> [ACTIVITIES]:
- A) In the passage on the Coady v Coady Will dispute, rewrite everything from "Facts of the" down to "social distancing restrictions.", substituting "coronavirus" for "Covid-19".
- B) Please carry on the passage about the Coady v Coady Will dispute from the point where it stops.

*** Opening of EXCERPT TO READ ***

The case of Peter Coady v Gerard Coady has been reported recently. It is an interesting case discussing the validity of Wills generally but, specifically, Wills that were created during the Covid pandemic lockdowns.
General principle
For a Will to be valid, it must be signed in line with statutory requirements set out in Section 9 of the Wills Act 1837. Section 9 of the Wills Act states that a valid Will must be in writing and signed by the ‘testator’ (the person making the Will). That signature must be made or acknowledged in the presence of two witnesses, who must also sign in the presence of the testator.
Facts of the case
In 2020, Ms Kathleen Coady created a Will appointing her son, Gerard as the sole executor and the sole residuary beneficiary. This replaced an earlier Will from March 2017, under which Peter Coady (the claimant) was the executor and residuary beneficiary.
Following Kathleen Coady’s death in November 2022, Peter argued that the Will was not properly signed and witnessed as the Will was drafted during the first Covid-19 lockdown, prepared by Solicitors and signed at home due to social distancing restrictions.
The key dispute concerned what happened during the execution of the 2020 Will. In giving evidence, one of the witnesses said that both he and his mother were asked by Gerard to witness the Will as an emergency measure. They entered the back garden, where a table had been set up about 10-12 feet from the back door. Kathleen, the testator, was seated inside at a dining table, 6-8 feet from the door. The witness described her as very ill, half asleep, frail and silent making no acknowledgment of their presence. The witnesses did not see her sign the will and she could not see them witness her signature. The entire process lasted 2-3 minutes and there was no conversation in respect of the papers, and some were folded and partially covered.

*** Close of EXCERPT TO READ ***
*** Opening of LISTED ENTRIES ***

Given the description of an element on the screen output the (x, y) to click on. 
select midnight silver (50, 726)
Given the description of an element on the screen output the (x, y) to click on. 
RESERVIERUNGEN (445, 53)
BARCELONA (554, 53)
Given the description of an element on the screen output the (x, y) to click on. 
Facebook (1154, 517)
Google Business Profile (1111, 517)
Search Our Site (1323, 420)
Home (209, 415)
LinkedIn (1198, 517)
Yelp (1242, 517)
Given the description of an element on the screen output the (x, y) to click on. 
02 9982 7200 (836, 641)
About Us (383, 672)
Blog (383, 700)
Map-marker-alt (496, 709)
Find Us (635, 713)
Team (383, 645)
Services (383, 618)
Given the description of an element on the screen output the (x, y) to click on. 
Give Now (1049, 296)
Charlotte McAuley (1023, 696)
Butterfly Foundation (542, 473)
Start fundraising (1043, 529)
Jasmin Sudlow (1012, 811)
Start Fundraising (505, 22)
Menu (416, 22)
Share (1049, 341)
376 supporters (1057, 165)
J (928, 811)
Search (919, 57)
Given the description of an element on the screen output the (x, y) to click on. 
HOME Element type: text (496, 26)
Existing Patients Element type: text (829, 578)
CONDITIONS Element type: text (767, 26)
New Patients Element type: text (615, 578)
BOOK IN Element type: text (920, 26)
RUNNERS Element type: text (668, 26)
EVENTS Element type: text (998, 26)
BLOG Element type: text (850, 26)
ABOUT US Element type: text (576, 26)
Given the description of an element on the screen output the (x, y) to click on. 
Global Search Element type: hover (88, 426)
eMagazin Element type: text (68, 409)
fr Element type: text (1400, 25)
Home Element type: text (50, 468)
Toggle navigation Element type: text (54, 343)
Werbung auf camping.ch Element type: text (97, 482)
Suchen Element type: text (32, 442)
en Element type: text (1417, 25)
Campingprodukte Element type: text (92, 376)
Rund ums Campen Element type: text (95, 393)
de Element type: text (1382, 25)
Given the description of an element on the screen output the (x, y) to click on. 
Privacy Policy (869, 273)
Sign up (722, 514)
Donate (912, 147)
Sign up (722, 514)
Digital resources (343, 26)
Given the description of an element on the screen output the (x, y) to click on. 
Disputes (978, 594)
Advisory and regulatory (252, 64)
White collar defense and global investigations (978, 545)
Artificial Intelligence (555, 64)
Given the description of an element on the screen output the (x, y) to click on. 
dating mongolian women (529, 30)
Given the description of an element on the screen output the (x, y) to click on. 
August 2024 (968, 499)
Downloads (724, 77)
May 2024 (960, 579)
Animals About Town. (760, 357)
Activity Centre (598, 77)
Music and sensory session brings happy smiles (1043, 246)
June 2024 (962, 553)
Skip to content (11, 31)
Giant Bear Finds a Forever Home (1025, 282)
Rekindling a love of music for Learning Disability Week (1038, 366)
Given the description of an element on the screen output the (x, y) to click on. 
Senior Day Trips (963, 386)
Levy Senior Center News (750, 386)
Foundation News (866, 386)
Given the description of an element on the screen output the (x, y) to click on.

*** Close of LISTED ENTRIES ***

> [ANSWERS GIVEN]:
- A)
Facts of the case
In 2020, Ms Kathleen Coady created a Will appointing her son, Gerard as the sole executor and the sole residuary beneficiary. This replaced an earlier Will from March 2017, under which Peter Coady (the claimant) was the executor and residuary beneficiary.
Following Kathleen Coady’s death in November 2022, Peter argued that the Will was not properly signed and witnessed as the Will was drafted during the first coronavirus lockdown, prepared by Solicitors and signed at home due to social distancing restrictions.

- B)
However, Gerard’s account was different. Gerard claimed that the solicitor’s instructions were followed precisely, the Will was read aloud to Kathleen Coady, and the witnesses could see the Kathleen’s signature and she greeted and thanked both witnesses. The court found this evidence to be suspicious and unreliable.
The court acknowledged, when coming to its decision, the temporary extension to legislation which allowed for Wills to be executed by video conference during the pandemic (the Electronic Communications Amendment Coronavirus Order 2020). However the court stressed that the simultaneous presence and acknowledgement requirements did still apply. The court ruled that the Will was invalid for non-compliance with requirement of section 9 of the Wills Act 1837.
Key considerations
The case is a reminder of the potential issues with Wills that were made and executed a during covid lockdowns, when social distancing requirements meant that the usual protocols could not be followed. The best course of action following the publication of this case would be to review any Wills made during the covid pandemic to make sure that they were validly executed. It is acknowledged that the circumstances during lockdown were extenuating, however, the court stressed that the section 9 legal formalities must still be adhered to. This is particularly relevant if your Will was executed via video conference under the temporary legislation, as there is risk of these documents being found to be invalid. In any event, it has now been over 5 years since the first covid lockdown and, as such, a review of any Wills made during that period is now timely.